Edit: This article discusses doing just what I suggest:
http://alphanew.net/index.php?section=articles&site=marchoptim&lang=eng
Funny, because when I implemented my own MCs I came up with similar solution.
When you start working with MCs you treat them as a distinct cubes but if you want to go for high performance you'll need to create entire mesh as a whole, and creating vertex indices etc. is not so easy here. It gets even more interesting when you want to add smooth per-vertex normals :).
To solve this I created a simple index cache mechanism to store vertex indices for each edge.
Then, for each computed edge I have cube position x,y,z and edge index and I do as follows:
For each axis:
if the edge is on '+' side of axis:
replace edge index with its '-' side sibling
increment cube position along axis
This simple operation gives me the correct cube position, and edge index of 0,1,2. Then I compute a total cache index from x,y,z,edgeIndex values with simple bit rotations.
When I have cache index I check if it's bigger than -1. If it is then there was an already computed vertex at this edge and I can reuse it.

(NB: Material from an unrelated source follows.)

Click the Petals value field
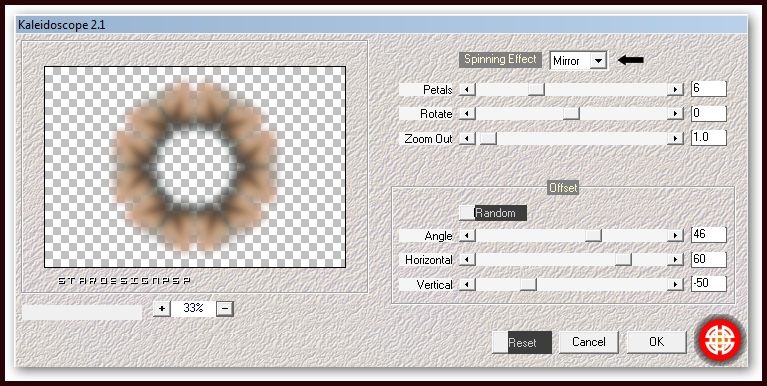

If it's -1 I need to create a new vertex and store its index in the cache. This way you'll compute each vertex only once, and you can even add a normal value shared between every triangle containing your vertex.
Yes, I think I do it similar to kolenda. I have a struct with 5 ints: (cube)index and 4 vertexindices (A, B, C, D).
for the most inner loop (x), I have just lastXCache and nextXCache. On the 4 edges pointing in the -x direction, i ask if lastXCache.A != -1 and if so, assign the previously calculated value, etc.
In the +x direction I store calculated vertices in nextXCache. when cube is done: lastXCache = nextXCache;
For y and z direction it needs to be a list (unity term for mutable array), next y is next row (so sizex) and next z is the next plane (so sizex * sizey)
only diadvantage is that this way it has to run cube after cube, so serially. But you can calculate different chunks in parallel.
Another way I thought of that could be more parallel would need 2 passes: 1. calculate 3 edges every cube, when 1 is done -> 2. draw the triangles.
Don't really know what is better, but the way it actually works seems to be fast enough. even better with unity jobs. Create one IJob for 1 chunk/mesh.